Körperbau und Körperfunktionen

Großkantschile erreichen eine Kopf-Rumpflänge von 42-68(-75) cm, eine Schwanzlänge von 8-10 cm, eine Körperhöhe von 30-35 cm und ein Gewicht von 3.5-4.5 (5-8) kg. Der Großkantschil ist ein typischer Schlüpfer mit spitz zulaufendem Kopf, dünnen Beinen und rundlichem, hinten überbautem Körper. Es ist ein schwarzer Nasenspiegel vorhanden und die anschließenden Nasenbereiche sind ebenfalls unbehaart und schwarz. Die Augen sind groß, die Ohren kurz und die oberen Eckzähne vor allem bei den Männchen hauerartig vergrößert. Beide Geschlechter haben eine Kinndrüse zum Markieren. Die Fellfarbe ist oberseits orangenbraun, auf dem Körper schwarz gesprenkelt; die Unterseite und die Beine sind heller [1; 6].

Verbreitung

Südostasien: Brunei Darussalam, Indonesien (Kalimantan, Sumatra), Malaysia (Halbinsel, Sabah, Sarawak), Myanmar, Singapur, Thailand [4].

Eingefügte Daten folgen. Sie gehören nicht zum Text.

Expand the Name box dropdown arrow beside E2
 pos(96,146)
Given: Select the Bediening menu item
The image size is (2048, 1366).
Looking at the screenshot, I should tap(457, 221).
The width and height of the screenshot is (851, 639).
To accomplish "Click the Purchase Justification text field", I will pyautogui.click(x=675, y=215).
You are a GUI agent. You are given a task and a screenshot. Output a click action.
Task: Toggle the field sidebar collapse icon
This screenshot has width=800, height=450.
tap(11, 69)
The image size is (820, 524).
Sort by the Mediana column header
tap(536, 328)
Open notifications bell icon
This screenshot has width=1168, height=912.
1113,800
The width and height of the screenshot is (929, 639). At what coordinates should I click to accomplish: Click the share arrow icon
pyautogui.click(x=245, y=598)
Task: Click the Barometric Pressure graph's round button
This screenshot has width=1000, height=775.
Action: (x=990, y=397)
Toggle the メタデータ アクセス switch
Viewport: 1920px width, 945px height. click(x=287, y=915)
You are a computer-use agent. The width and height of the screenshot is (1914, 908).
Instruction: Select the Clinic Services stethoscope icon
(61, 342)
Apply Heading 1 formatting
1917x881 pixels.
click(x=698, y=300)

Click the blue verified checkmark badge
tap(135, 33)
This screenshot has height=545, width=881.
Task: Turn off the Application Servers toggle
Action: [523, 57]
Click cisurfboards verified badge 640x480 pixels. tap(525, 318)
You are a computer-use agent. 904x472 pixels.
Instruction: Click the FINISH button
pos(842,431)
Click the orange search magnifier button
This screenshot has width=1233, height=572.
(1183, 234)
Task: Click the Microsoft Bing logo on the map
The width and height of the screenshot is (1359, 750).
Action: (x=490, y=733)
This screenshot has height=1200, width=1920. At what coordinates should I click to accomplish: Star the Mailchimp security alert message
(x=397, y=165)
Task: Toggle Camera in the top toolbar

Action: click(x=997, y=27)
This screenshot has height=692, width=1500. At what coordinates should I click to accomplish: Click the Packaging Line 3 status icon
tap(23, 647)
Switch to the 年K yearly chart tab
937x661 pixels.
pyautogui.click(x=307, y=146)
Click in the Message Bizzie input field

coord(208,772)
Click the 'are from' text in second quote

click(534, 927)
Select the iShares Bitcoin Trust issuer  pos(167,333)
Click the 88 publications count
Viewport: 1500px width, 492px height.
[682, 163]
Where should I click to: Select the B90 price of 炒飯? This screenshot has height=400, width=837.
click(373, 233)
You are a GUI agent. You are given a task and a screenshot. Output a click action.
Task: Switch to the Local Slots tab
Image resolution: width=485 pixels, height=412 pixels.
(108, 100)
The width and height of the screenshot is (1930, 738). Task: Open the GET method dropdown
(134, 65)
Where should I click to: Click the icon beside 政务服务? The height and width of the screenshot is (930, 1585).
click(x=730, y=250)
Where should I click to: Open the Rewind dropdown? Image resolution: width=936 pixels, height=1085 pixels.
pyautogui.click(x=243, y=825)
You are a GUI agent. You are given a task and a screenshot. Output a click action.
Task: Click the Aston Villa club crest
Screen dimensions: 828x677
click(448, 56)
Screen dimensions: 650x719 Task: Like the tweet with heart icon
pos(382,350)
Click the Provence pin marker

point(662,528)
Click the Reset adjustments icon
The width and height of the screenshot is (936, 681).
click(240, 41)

Lebensraum und Lebensweise

Der Großkantschil besiedelt Primär. und Sekundärwälder des Tieflands und der Hügelzone, auf Borneo geht es bis auf eine Höhe von 1'000 m. Es wurde festgestellt, dass im Primärwald ein Tier ein Streifgebiet von 7 ha, im Sekundärwald von 19 ha hat. Grosskantschile sind sowohl tagsüber wie nachts aktiv. Meist werden sie einzeln angetroffen. Die Ernährung besteht hauptsächlich aus Früchten und Blüten. Vermutlich werden auch kleine Wirbeltiere getötet und gefressen. Es gibt keine feste Fortpflanzungsperiode. Nach einer Tragzeit von 152-155 Tagen wird ein einzelnes Kitz geboren, seltener zwei. Die Jungen werden 2-3 Monate gesäugt und sind breits mit 4.5 Monaten geschlechtsreif [4; 6].

Gefährdung und Schutz

Der Großkantschil hat eine weite Verbreitung und ist gebietsweise häufig. Auf Pulau Tioman erreicht es eine Dichte von 312 Tieren / 100 ha, auf Borneo im Primärwald bis zu 72 Tieren / 100 ha. Es wurde daher aufgrund einer Beurteilung aus dem Jahr 2014 als nicht-gefährdet eingestuft [4].

Der internationale Handel ist durch CITES nicht geregelt.

Bedeutung für den Menschen

Grosskantschile werden von der einheimischen Bevölkerung zur Fleischgewinnung gejagt bzw. mit Schlingen gefangen [4].

Haltung

Als Höchstalter werden von WEIGL 16 Jahre und 4 Monate bzw. 16 Jahre und 8 Monate angegeben, erreicht von 1.1. Nachzuchttieren des New Yorker Bronx-Zoos [5].

Haltung in europäischen Zoos: Großkantschile wurden in den 1830er-Jahren zum ersten Mal in England gezüchtet. Sie wurden später in ein paar Zoos gehalten, waren aber immer selten. Gegenwärtig (2023) halten nur russische Zoos welche. Im deutschprschigen Raum gab es sie nach Zootierliste einzig im 1931 geschlossenen alten Hamburger Zoo.

Mindestanforderungen an Gehege: Das Säugetiergutachten 2014 des BMEL gibt für zwei Kantschile ein Außengehege von mindestens 20 m² und ein Innengehege von 6 m² vor. Für jedes weitere Tier sind die Flächen außen und innen um jeweils 2 m² zu erweitern. Das Gutachten beschreibt die Kantschile als dämmerungs- und nachtaktiv. Das ist falsch. Richtig ist, dass sie  ein polyphasisches Aktivitätsmuster haben. Nachdem sie das Gutachten auch als „ kälte- und zugempfindlich und nicht akklimatisierbar“ charakterisiert, macht es wenig Sinn, dass ein Außengehege vorgegeben wird. Das Raumangebot scheint ohnehin von untergeordneter Bedeutung zu sein [2].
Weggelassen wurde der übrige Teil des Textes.